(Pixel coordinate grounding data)
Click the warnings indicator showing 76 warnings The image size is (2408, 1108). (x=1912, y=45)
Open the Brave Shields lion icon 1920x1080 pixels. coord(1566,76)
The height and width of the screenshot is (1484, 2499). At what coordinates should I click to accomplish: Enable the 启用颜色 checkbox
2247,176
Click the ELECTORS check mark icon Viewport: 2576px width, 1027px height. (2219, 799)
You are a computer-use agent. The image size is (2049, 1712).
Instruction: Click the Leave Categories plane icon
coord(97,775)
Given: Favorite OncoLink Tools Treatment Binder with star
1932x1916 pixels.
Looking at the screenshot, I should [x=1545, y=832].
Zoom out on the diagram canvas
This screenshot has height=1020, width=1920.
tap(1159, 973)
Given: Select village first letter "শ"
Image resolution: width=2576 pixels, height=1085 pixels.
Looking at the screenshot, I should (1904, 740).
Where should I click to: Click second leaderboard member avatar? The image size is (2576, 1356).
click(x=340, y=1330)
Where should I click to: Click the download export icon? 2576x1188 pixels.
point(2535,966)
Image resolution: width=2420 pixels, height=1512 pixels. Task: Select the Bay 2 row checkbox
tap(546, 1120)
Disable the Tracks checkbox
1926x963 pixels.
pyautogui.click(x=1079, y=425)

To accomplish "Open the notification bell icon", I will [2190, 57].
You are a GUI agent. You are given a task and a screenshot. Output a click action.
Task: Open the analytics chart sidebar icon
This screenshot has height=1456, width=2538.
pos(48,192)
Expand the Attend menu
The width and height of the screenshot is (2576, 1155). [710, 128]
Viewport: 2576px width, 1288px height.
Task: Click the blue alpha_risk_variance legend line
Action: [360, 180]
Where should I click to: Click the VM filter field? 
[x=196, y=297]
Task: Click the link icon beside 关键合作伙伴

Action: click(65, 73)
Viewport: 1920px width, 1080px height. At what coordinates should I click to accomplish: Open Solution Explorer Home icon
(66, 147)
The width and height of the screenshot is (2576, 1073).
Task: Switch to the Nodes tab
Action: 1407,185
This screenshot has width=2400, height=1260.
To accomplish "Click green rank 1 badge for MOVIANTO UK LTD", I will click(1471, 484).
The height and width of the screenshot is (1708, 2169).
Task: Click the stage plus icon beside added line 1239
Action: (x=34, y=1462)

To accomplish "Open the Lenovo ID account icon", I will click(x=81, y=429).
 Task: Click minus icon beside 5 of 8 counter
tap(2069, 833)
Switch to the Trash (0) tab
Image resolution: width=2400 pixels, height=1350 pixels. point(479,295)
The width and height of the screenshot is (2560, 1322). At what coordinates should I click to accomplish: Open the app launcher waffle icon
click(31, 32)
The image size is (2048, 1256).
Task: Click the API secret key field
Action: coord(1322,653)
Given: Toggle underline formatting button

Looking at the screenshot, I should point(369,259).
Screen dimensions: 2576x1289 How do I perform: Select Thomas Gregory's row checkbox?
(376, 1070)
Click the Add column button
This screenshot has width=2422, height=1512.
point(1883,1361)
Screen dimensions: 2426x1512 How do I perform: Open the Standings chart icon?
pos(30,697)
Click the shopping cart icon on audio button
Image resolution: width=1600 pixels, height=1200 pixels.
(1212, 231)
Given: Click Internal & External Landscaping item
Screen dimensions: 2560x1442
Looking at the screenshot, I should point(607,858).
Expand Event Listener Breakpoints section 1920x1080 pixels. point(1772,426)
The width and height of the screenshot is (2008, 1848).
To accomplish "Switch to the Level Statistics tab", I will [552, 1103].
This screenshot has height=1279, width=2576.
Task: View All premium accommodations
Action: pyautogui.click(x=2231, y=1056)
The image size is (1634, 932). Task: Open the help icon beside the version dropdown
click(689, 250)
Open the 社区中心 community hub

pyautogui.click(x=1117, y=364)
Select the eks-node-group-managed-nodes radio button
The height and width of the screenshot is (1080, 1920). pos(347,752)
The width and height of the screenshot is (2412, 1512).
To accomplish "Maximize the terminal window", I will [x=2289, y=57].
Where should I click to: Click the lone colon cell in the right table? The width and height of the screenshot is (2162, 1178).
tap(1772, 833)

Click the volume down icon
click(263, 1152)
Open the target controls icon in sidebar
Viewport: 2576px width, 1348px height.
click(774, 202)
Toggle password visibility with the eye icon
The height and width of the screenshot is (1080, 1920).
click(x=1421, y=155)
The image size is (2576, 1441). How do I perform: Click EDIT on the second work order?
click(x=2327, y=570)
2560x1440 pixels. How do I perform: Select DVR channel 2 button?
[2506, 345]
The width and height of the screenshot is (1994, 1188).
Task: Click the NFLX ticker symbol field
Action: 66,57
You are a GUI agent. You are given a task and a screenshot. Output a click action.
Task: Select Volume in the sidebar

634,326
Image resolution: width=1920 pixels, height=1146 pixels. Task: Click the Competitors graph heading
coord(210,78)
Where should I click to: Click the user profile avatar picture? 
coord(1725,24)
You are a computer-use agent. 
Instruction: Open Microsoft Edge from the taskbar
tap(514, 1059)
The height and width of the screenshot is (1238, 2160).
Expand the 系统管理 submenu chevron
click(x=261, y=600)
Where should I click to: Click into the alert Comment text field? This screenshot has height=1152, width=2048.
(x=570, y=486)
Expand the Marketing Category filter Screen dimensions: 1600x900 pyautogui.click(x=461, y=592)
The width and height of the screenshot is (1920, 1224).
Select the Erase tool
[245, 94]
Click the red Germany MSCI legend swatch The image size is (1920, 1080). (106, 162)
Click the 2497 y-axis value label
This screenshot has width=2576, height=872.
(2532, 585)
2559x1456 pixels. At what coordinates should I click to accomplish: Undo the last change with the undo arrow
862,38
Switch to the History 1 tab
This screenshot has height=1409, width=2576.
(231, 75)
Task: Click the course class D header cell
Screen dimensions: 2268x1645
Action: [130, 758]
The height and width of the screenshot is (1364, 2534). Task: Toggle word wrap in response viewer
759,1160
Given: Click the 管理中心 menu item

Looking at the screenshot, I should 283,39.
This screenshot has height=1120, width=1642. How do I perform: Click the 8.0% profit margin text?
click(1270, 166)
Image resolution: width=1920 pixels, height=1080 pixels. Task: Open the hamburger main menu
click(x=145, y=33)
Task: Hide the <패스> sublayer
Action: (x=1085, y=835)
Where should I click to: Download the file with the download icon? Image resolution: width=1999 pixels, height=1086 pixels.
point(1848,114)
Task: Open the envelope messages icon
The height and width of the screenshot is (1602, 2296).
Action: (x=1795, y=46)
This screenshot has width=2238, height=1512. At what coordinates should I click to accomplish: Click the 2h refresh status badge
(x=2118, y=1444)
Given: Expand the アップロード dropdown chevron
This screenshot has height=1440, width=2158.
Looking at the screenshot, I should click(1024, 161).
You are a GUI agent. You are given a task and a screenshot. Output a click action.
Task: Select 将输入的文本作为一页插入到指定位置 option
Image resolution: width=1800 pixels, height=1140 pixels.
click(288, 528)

• _About this exercise_: Starting at the line above that contains "Given: Favorite OncoLink", repeat each line exactly up to and including the line that contains "Given: Select village", and stop there.

• _Output for this task_:
Given: Favorite OncoLink Tools Treatment Binder with star
1932x1916 pixels.
Looking at the screenshot, I should [x=1545, y=832].
Zoom out on the diagram canvas
This screenshot has height=1020, width=1920.
tap(1159, 973)
Given: Select village first letter "শ"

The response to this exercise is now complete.